Given passage:
The Report rejects the frequent contention by the Bush
Administration that there pre-war conduct has been reviewed and they
have been exonerated. No entity has ever considered whether the
Administration misled Americans about the decision to go to war. The
Senate Intelligence Committee has not yet conducted a review of
pre-war intelligence distortion and manipulation, while the
Silberman-Robb report specifically cautioned that intelligence
manipulation "was not part of our inquiry." There has also not been
any independent inquiry concerning torture and other legal violations
in Iraq; nor has there been an independent review of the pattern of
coverups and political retribution by the Bush Administration against
its critics, other than the very narrow and still ongoing inquiry of
Special Counsel Fitzgerald.

While the scope of this Report is largely limited to Iraq, it
also holds lessons for our Nation at a time of entrenched one-party
rule and abuse of power in Washington. If the present Administration
is willing to misstate the facts in order to achieve its political
objectives in Iraq, and Congress is unwilling to confront or
challenge their hegemony, many of our cherished democratic principles
are in jeopardy.

Written instruction 1:
Repeat everything in the passage on the Iraq report from "While the scope" down to "are in jeopardy.", word for word.
Written instruction 2:
Rescale everything from the line containing "You are a computer-use agent." down to the end of the records, both ends included, and give only those lines, requests and all. Multiply every coordinate in the answers by 1.9 and round to whole numbers with halves going up, and leave out the pictures.

Extracted entries:

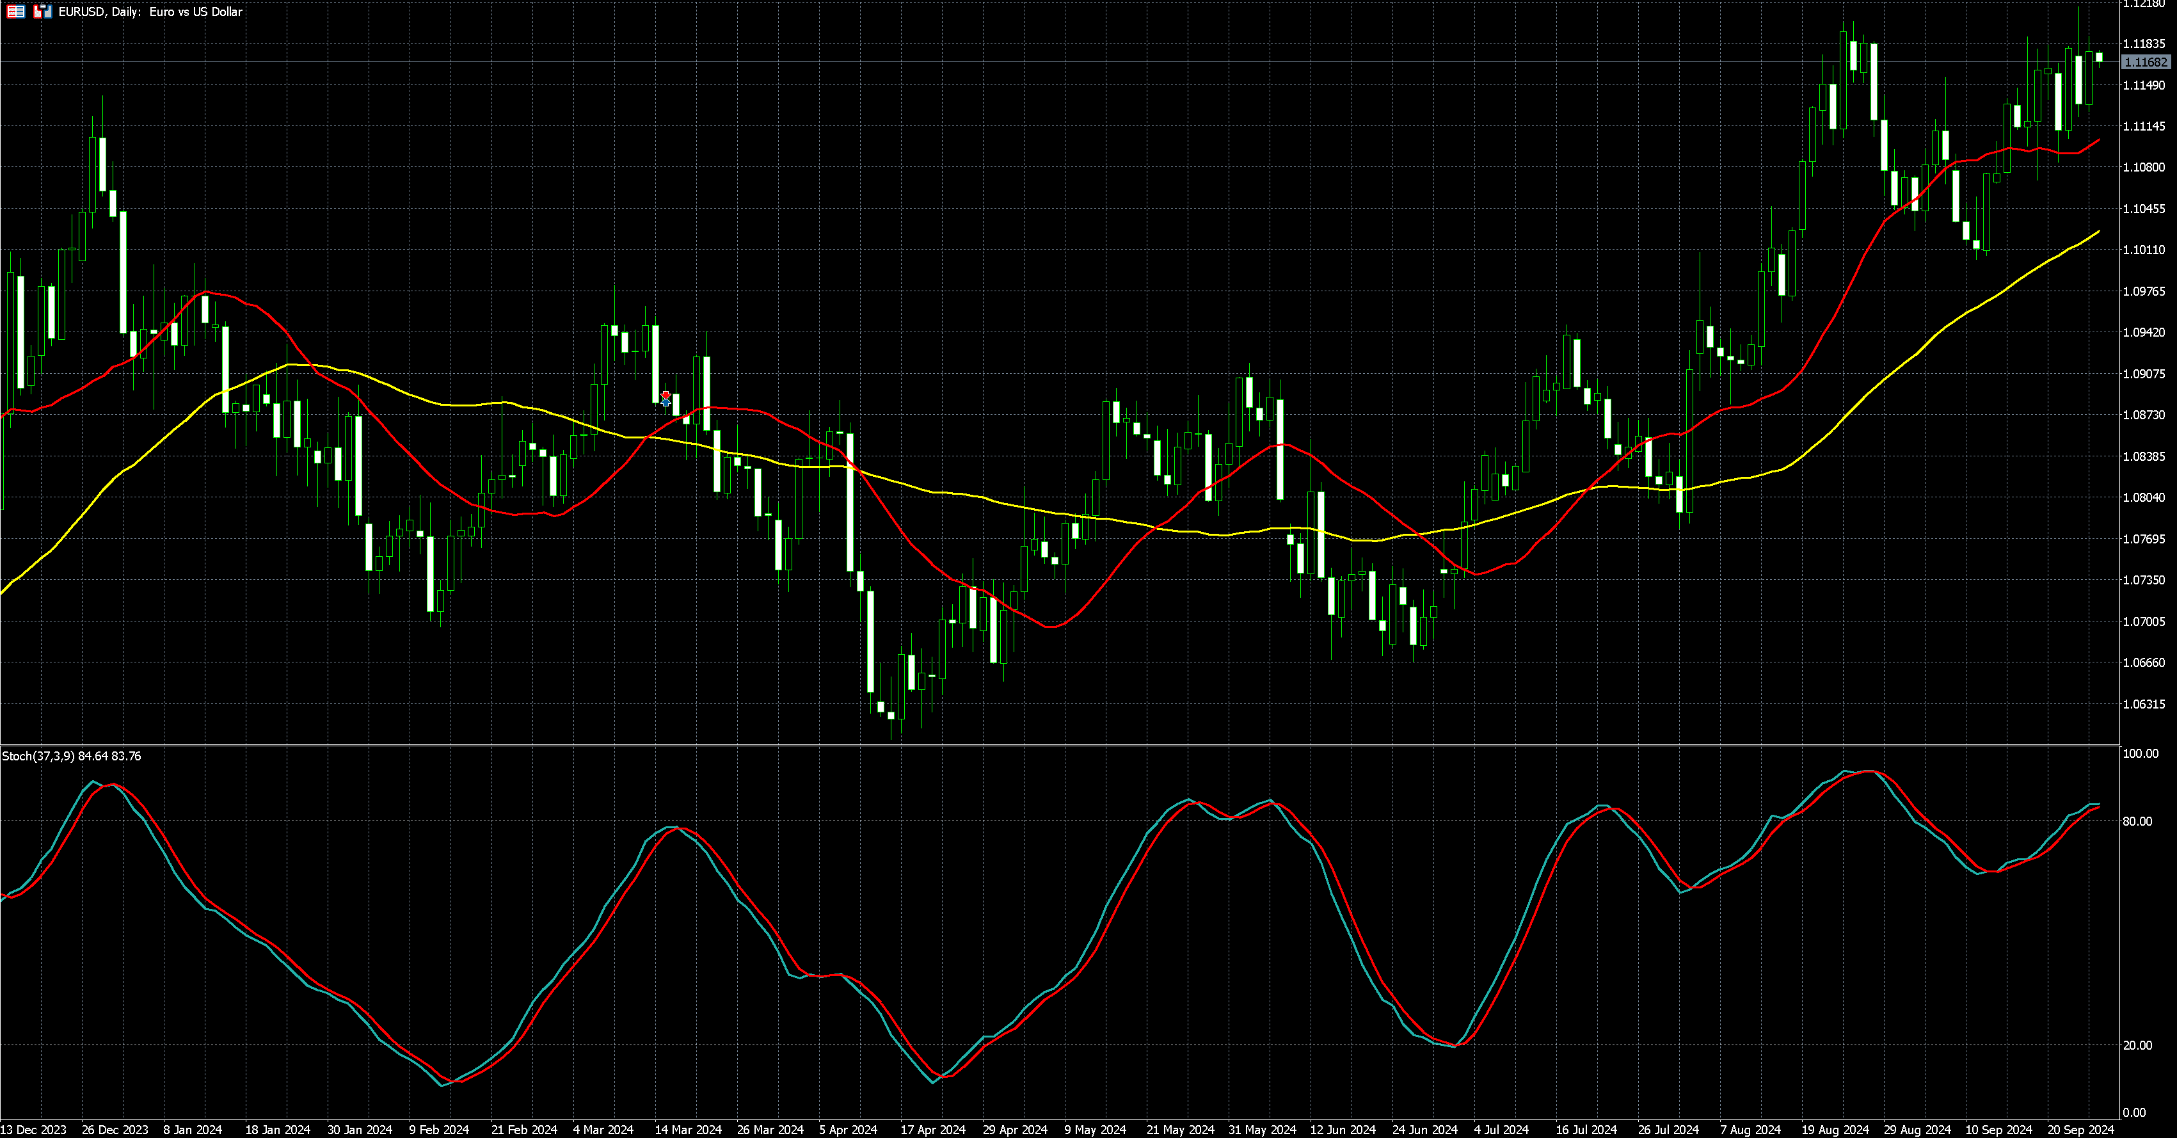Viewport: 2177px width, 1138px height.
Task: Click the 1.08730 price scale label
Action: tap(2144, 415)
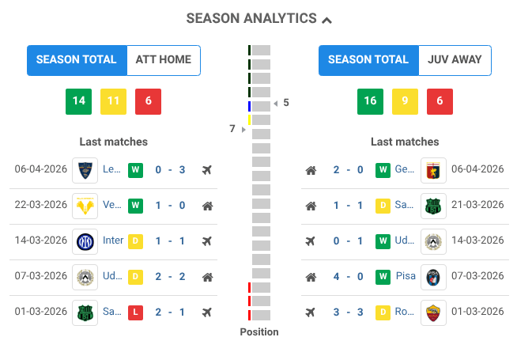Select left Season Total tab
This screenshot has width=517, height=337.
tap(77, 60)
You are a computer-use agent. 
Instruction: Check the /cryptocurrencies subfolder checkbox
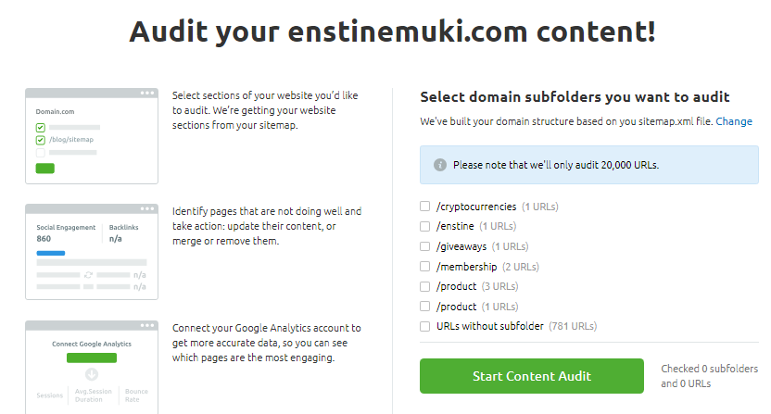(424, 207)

Problem solution 1:
While the scope of this Report is largely limited to Iraq, it
also holds lessons for our Nation at a time of entrenched one-party
rule and abuse of power in Washington. If the present Administration
is willing to misstate the facts in order to achieve its political
objectives in Iraq, and Congress is unwilling to confront or
challenge their hegemony, many of our cherished democratic principles
are in jeopardy.

Problem solution 2:
You are a computer-use agent. 
Instruction: Check the /cryptocurrencies subfolder checkbox
(806, 393)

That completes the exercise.